This document represents a proposal only. This proposal can also be considered only applicable for repositories that require it for performance/scaling reasons or for server environments that desire some of the side-effects.
Deficiencies in Existing Store Format
Mercurial's existing store model is based on separate file(s) per logical tracked path. If you have 100,000 files under version control, there will be at least 100,000 files (plus directory entries) in the .hg/store directory. The unbound growth of number of files in the .hg directory poses a number of problems:
higher probability of stat cache eviction -> lowered performance
various filesystems don't efficiently create thousands of files (most notably NTFS - see issue4889)
- various filesystems don't efficiently delete thousands of files
- In server environments where dozens, hundreds, or even thousands of repos are stored, extreme inode count can be problematic
It's worth explicitly calling out performance problems on Windows. On that platform, unbundling mozilla-central is several minutes slower than on other platforms because closing file handles that have been appended to is slow on NTFS. This can be mitigated by doing I/O on separate threads, but the underlying problem is still there.
There are also related problems from the separate file per logical track path storage model and the (append-only) store format of today:
- redundancy in storage for copied/moved files
- causes store size to bloat if there are excessive copies or moves
- may restrict people from performing copies/moves because of scaling concerns
- breaks an important rule of developer tools which is that they shouldn't dictate less-than-desirable workflows
obtaining a consistent view/snapshot of the store (for e.g. stream bundle generation) requires walking and stat()ing the entire store while a write lock is obtained. More files -> longer lock
- this is related to read locks
- this is related to how the changelog files are updated last as part of the transaction
- data from obsolete/hidden changesets lingers forever
- wastes space
- provides little to no value (value reaches 0 over time)
- adds overhead because repository filter needs to track more and more omitted revisions
- requires linkrev adjustment, which adds overhead
- transaction close overhead is proportional to number of files being modified
The goal of this plan is to establish a new repository store format that relies on fewer files and doesn't suffer from some of the inefficiencies and scaling concerns of the existing model.
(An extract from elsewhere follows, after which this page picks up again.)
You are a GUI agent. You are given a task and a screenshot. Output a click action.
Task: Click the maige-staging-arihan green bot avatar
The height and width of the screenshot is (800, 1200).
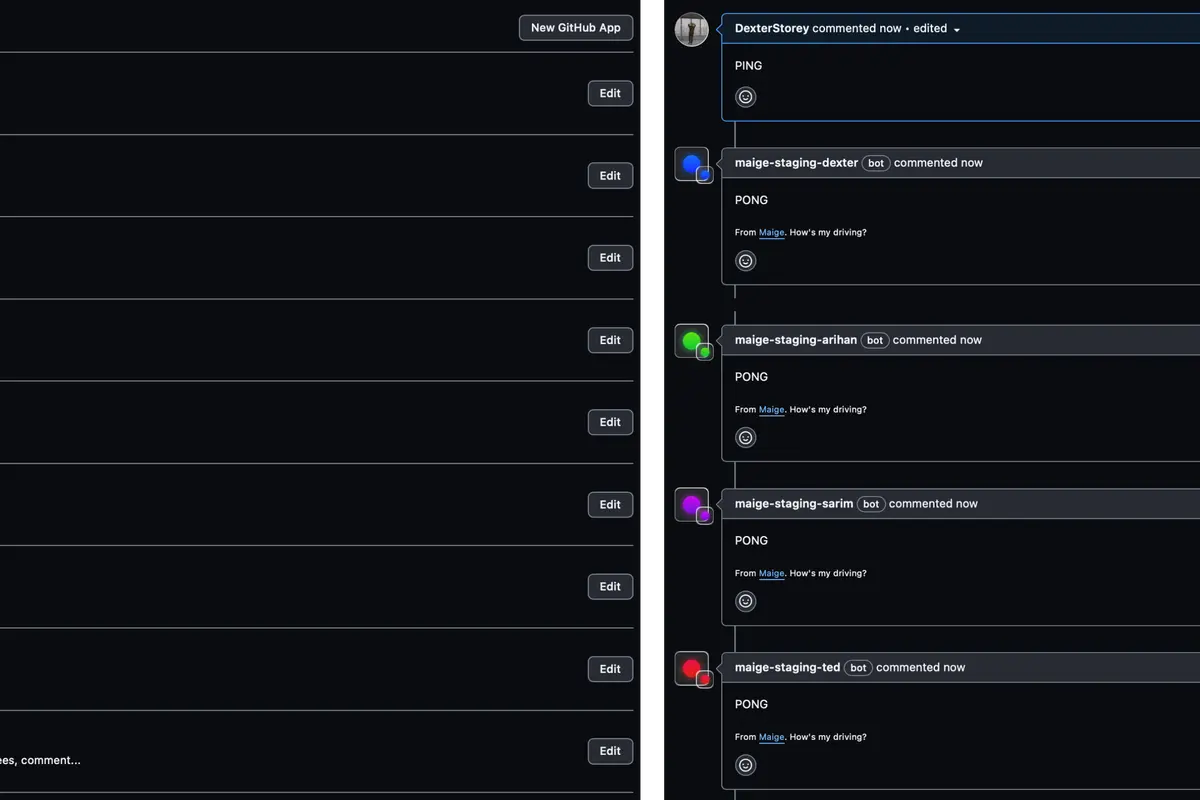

Advantages of Existing Store Format
Before we design a new store format, it's worth calling out what the existing store model gets right:
- Constant time lookup
- We know which file(s) data is in because the tracked path under version control maps to an explicit filename in the store. There is little to no cost to finding where data is located.
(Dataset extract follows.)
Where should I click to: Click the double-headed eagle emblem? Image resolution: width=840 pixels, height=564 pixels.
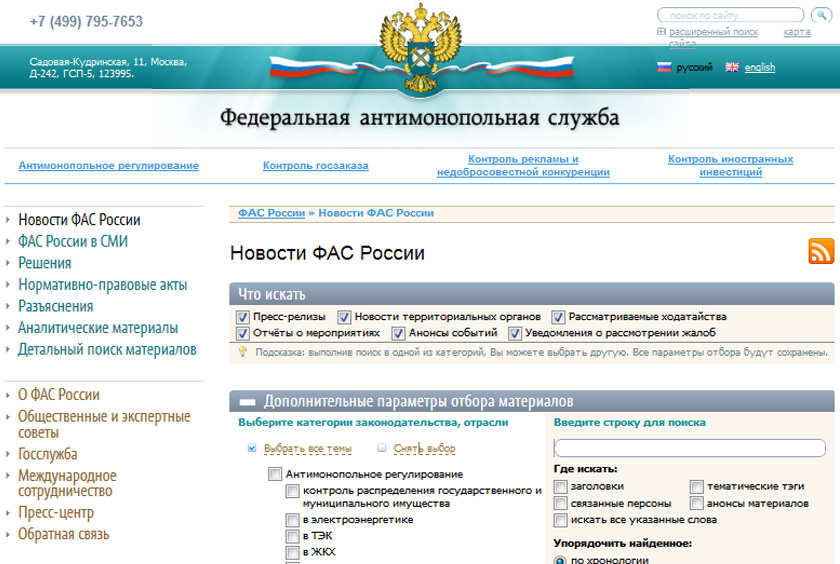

- Cost today is resolve file name (essentially free), file open(s) (cheap), read index (moderate), seek (cheap), read (moderate)
- Bound lookup time has performance implications for nearly every repository operation. This is especially true for operations that read the entire repository, such as clones or heavy pulls.
- Data from the changelog and manifests is generally more important to performance than files. But files are important for operations like diff generation and bundling (which is required server side for servicing pulls).
- Git's storage model (loose object files + multiple packfiles) has scaling problems because data for a specific object could be in an unbound number of locations. As the number of storage locations grows, performance worsens. Periodic repacks consolidate the storage into packfiles or even a single packfile. But on large repositories, repacks are time and resource prohibitive.They can be extremely painful for server operators especially.
- History for tracked paths are independent (related to above point about lookup time)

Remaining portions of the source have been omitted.